■ Written problem ■
Resume the forum thread on Snow Trac histories, continuing directly after its last sentence.

■ Quoted passage ■
Thanks Fred, kind of neat to read, even if some of it is less than desireable news.......Don Any News? Send me a PM

Chris


----------



## mntransplant

Hello, #1353, I live in North Pole, Alaska.  It currently runs great and I'm contemplating restoring it.  (I just bought it)


----------



## VXclimber180

The following is in response to an email that I sent to Balmoral Castle asking to confirm the history on #600 that was supposed have been in service there for some 39 years. Just interesting info for whom ever bought it last week on Ebay.


Dear Merl
My name is David Scrimgeour , I am the Head Keeper on Delnadamph Estate which is part of the Balmoral Estate.
The snow trac was purchased by me in about 1990, I  used it for a number of years for feeding sheep etc, before I sold it to a chap locally, it was never owned by the Balmoral Estate.
The history behind it is that it was owned by Mar Lodge Estate at Braemar, Aberdeenshire,  they used it for feeding deer and other duties about the estate I think they would have been the first owners of it. It was then sold to a fencing contractor in Forres, up  in  Morayshire. I then bought it from them in 1990,it was in a bit of a sad state but I got it up and running and gave it a new coat of paint and it was in very good condition when I sold it to the chap in Aboyne,  Aberdeenshire in 2006 . The next I knew the gentleman from France had bought it  about 2 months later. It would  originally have been imported by  Alex Mclarty  from Creiff in Perthshire who was the main agent here in the U K ,.

■ Excerpted records ■
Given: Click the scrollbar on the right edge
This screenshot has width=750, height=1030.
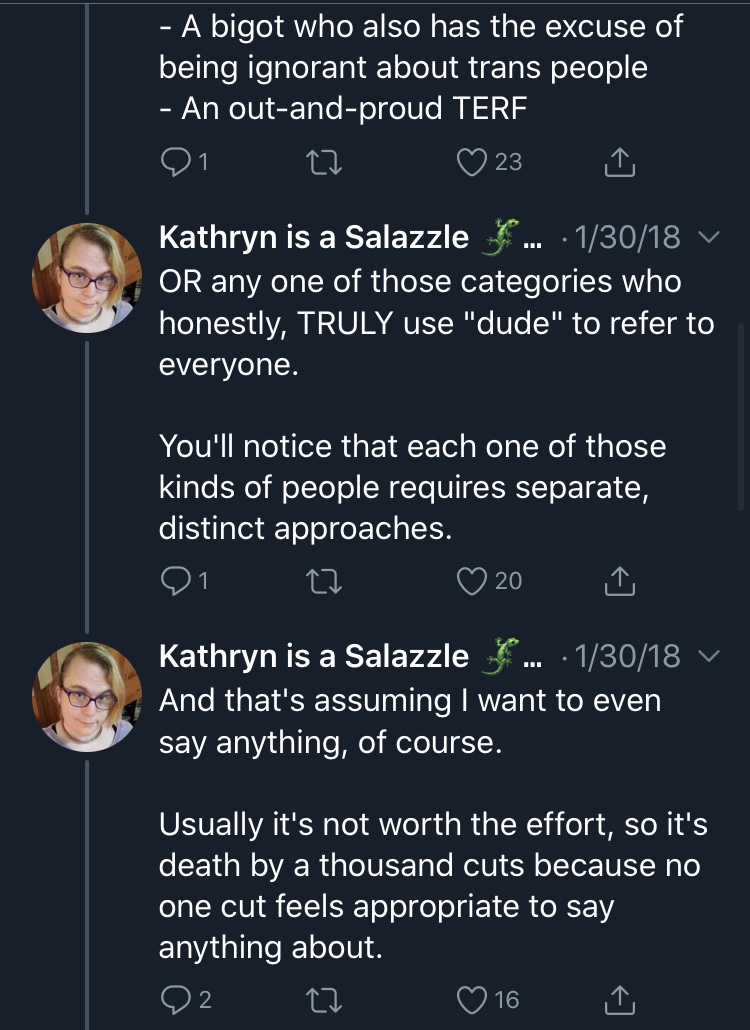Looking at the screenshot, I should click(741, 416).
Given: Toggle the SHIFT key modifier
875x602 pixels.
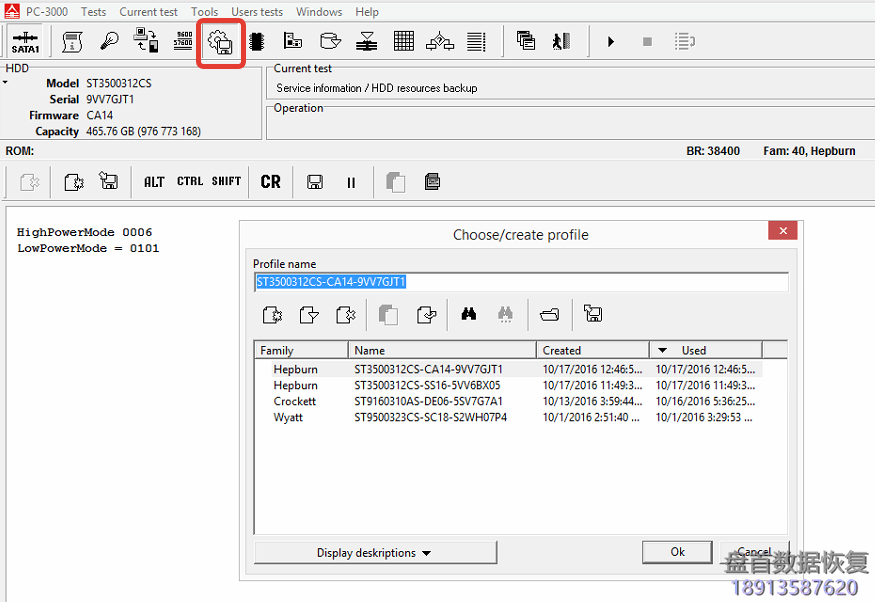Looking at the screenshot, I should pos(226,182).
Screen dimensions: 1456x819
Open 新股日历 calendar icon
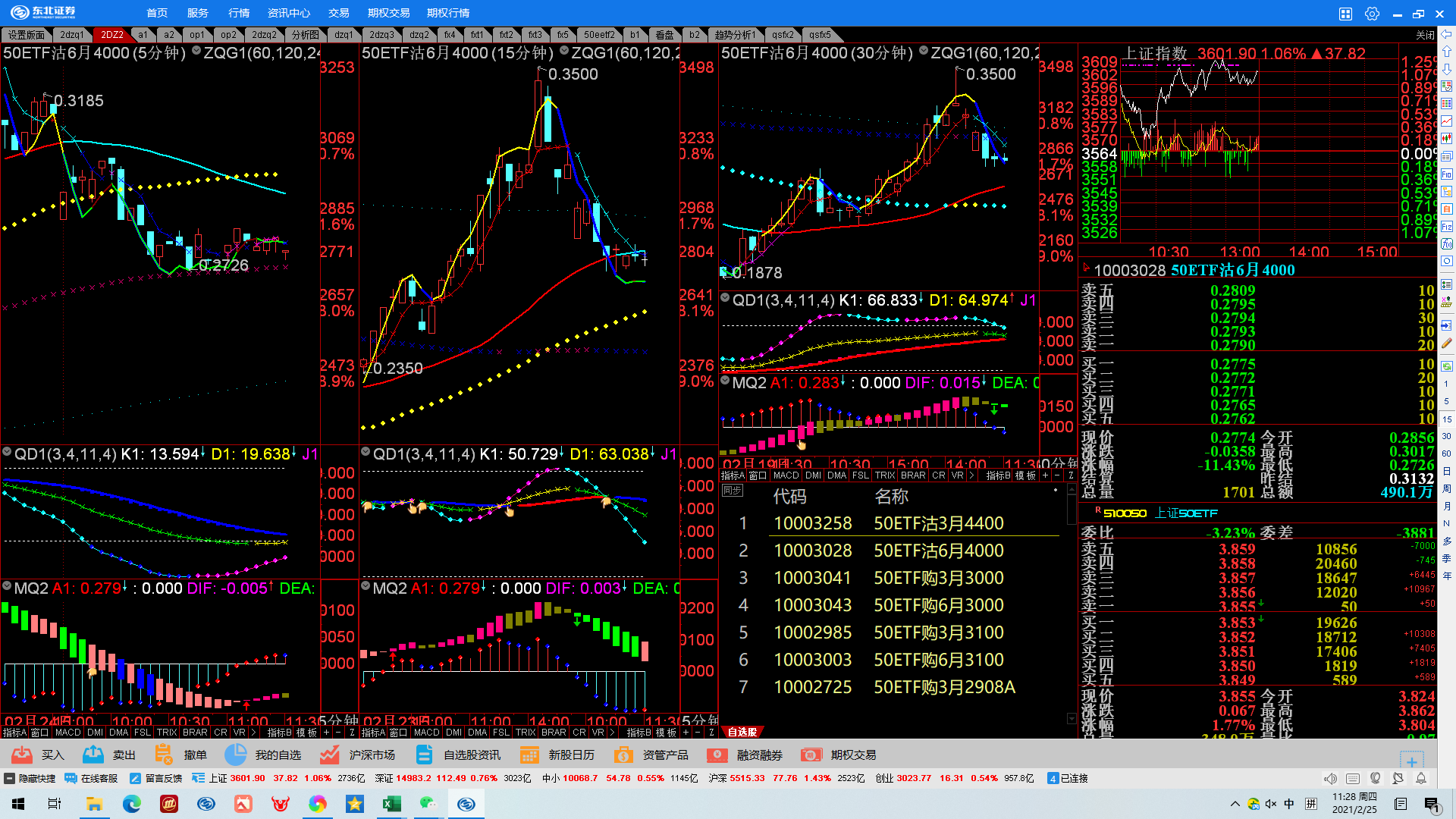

■ Exercise output ■
I would be interested to hear how you get on,
Good luck,  Davie


----------



## snowtrac jim

hello purchased ex military snow trac in january from fencing contractor in forres morayshire pics on military snow trac thread


----------



## alaska120

mntransplant makes 69 in the list. As for #600...I don't have that one or the current owner. snowtrac Jim, do you have this one or is it a different one?


----------



## snowtrac jim

hello alaska120 i have a list of royal navy survivors it is not complete. most went down on atlantic convayer  1982 falklands and is a war grave so there gone R I P. will find it for you.have fun.  jim


----------



## JimVT

alaska120 said:


> Whoa, whoa. Don't everyone jump in at once now.
> OK, let's try this.
> I am assembling a list of Snow Trac's by serial number that are in known existence. If you wish to have your unit included, please PM me the serial number, model, present location and condition (i.e. running, restoring, parts, destroyed).
> Thanks again!


Are you still doing this? I would like to see if  if you are.
Jim


----------



## snowtrac jim

Hi Alaska120, sorry its taken so long to reply with this. this is the info I've found so far. Hope it's of use:
01RN74- ?
01RN75- Belongs to Snow Queen, UK
47RN34- ?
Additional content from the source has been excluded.